Well we decorated the chapel on Friday, so we have begun Advent with some preparation. We even transgressed a cardinal rule for some people – we actually sang a carol (or three) before Advent Sunday! Our Anthems for Advent Concert – held on the last Friday of November – has been going for twenty years, and despite preceding Advent by two days, people have not yet complained about carols – though that may be due to the ubiquity of Christmas Carols in November!
That final preparation, gift-buying, even has a place at Cross Street. We have developed a tradition of collecting toys for the Wood Street Mission at the start of Advent; at a time when the city is bursting with shoppers and market stalls, when black Friday deals lead to black eyes and altercations, it is helpful to take hold in our thoughts those who are unable to afford toys at this time of year. The Wood Street Mission has collections throughout the year – for food, for clothing (especially school uniforms), and toys, which will go to struggling families in Manchester.

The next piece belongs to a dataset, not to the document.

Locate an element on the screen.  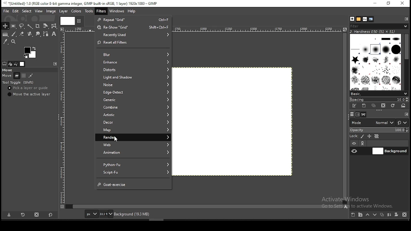
pick a layer or guide is located at coordinates (28, 88).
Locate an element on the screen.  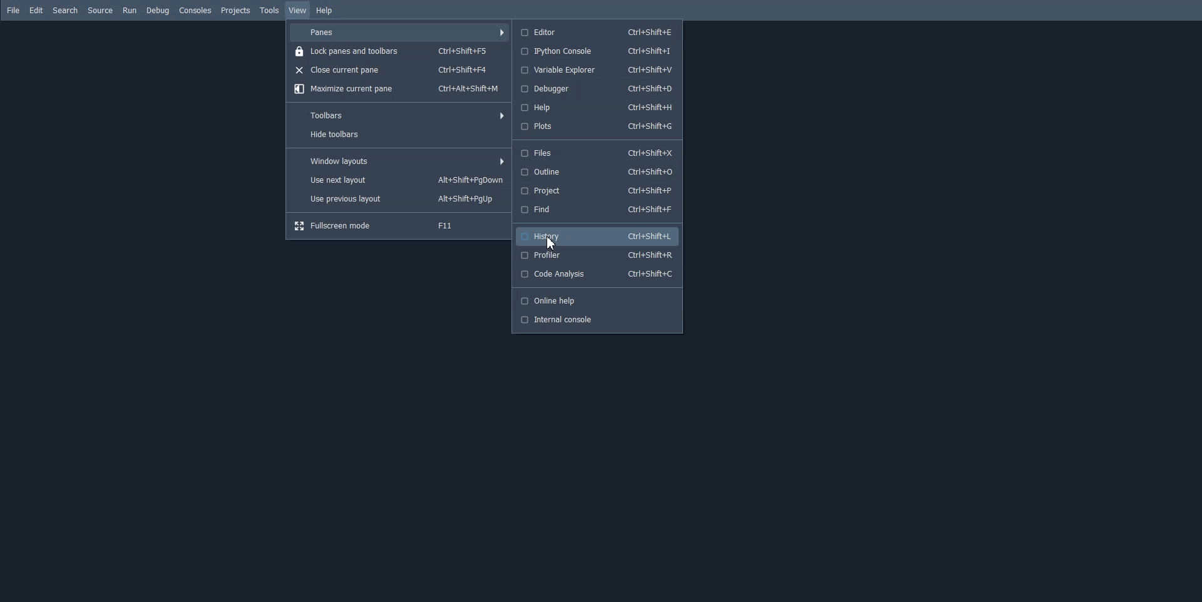
Files is located at coordinates (595, 154).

I sometimes wonder what values we signify by collection toys; for we do not idly choose our charities. Toys are much-needed items for children. Decades of research on play has revealed tangible benefits – increased physical presence and awareness, dexterity, problem-solving. Children who engage in play are often better-equipped at handling and choosing risks. Article 31 of the UN Convention on the Rights of a Child states that ‘every child has the right to rest and leisure, to engage in play and recreational activities appropriate to the age of the child and to participate freely in cultural life and the arts.” So play, in all its forms, is important.
For adults as well – Jim Cunningham, a Baptist Minister, has written on the need for adults to recognise the importance of play in their lives – both structured games and unobstructed imaginative thoughts. Our capacity to grow and learn is dependent not only on times of study and focus, but also ‘diffuse’ learning and day-dreaming. These are not only times where problems might be laid down, or one may recharge their batteries – it is also a time when the sub-conscious tackles the challenges of the day. It is a time when we remind ourselves that the world can be a place of joy and rejoicing.
May this time of preparation include a preparation of our heart, recognising those needing the most care in the night darkness. May we prepare ourselves by providing time of rest, reflection and play. And to quote Kahlil Gibran, may we learn to give “as in yonder valley the myrtle breathes its fragrance into space.”